* WORK TO BE COMPLETED *
Below you will find a set of lines. Repeat them all exactly.

WORKING DATA Start Marker

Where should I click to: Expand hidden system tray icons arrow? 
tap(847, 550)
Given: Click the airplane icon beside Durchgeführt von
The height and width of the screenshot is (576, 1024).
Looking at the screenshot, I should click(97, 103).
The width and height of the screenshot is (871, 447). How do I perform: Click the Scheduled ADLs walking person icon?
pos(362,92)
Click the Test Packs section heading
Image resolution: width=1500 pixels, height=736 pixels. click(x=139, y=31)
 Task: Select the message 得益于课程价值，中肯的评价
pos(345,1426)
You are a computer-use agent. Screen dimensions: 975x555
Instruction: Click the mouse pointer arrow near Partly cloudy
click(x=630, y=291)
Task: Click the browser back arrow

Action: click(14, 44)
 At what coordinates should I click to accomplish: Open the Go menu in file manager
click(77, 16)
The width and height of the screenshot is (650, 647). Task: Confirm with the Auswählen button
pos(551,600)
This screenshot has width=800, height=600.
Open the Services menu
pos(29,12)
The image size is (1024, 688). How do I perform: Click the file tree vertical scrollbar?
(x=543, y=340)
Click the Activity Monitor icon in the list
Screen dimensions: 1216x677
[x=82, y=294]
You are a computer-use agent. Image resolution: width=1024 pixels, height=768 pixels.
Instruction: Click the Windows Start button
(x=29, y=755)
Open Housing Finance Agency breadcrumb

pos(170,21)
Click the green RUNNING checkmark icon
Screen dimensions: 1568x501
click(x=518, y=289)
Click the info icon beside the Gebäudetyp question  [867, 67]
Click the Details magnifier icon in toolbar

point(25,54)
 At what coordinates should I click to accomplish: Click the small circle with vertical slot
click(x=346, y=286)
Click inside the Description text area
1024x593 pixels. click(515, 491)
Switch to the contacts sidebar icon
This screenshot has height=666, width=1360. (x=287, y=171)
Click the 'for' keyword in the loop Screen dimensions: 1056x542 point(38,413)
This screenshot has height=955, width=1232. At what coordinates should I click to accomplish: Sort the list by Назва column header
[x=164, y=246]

WORKING DATA End Marker

* PROBLEM SOLUTION *
Where should I click to: Expand hidden system tray icons arrow? 
tap(847, 550)
Given: Click the airplane icon beside Durchgeführt von
The height and width of the screenshot is (576, 1024).
Looking at the screenshot, I should click(97, 103).
The width and height of the screenshot is (871, 447). How do I perform: Click the Scheduled ADLs walking person icon?
pos(362,92)
Click the Test Packs section heading
Image resolution: width=1500 pixels, height=736 pixels. click(x=139, y=31)
 Task: Select the message 得益于课程价值，中肯的评价
pos(345,1426)
You are a computer-use agent. Screen dimensions: 975x555
Instruction: Click the mouse pointer arrow near Partly cloudy
click(x=630, y=291)
Task: Click the browser back arrow

Action: click(14, 44)
 At what coordinates should I click to accomplish: Open the Go menu in file manager
click(77, 16)
The width and height of the screenshot is (650, 647). Task: Confirm with the Auswählen button
pos(551,600)
This screenshot has width=800, height=600.
Open the Services menu
pos(29,12)
The image size is (1024, 688). How do I perform: Click the file tree vertical scrollbar?
(x=543, y=340)
Click the Activity Monitor icon in the list
Screen dimensions: 1216x677
[x=82, y=294]
You are a computer-use agent. Image resolution: width=1024 pixels, height=768 pixels.
Instruction: Click the Windows Start button
(x=29, y=755)
Open Housing Finance Agency breadcrumb

pos(170,21)
Click the green RUNNING checkmark icon
Screen dimensions: 1568x501
click(x=518, y=289)
Click the info icon beside the Gebäudetyp question  [867, 67]
Click the Details magnifier icon in toolbar

point(25,54)
 At what coordinates should I click to accomplish: Click the small circle with vertical slot
click(x=346, y=286)
Click inside the Description text area
1024x593 pixels. click(515, 491)
Switch to the contacts sidebar icon
This screenshot has height=666, width=1360. (x=287, y=171)
Click the 'for' keyword in the loop Screen dimensions: 1056x542 point(38,413)
This screenshot has height=955, width=1232. At what coordinates should I click to accomplish: Sort the list by Назва column header
[x=164, y=246]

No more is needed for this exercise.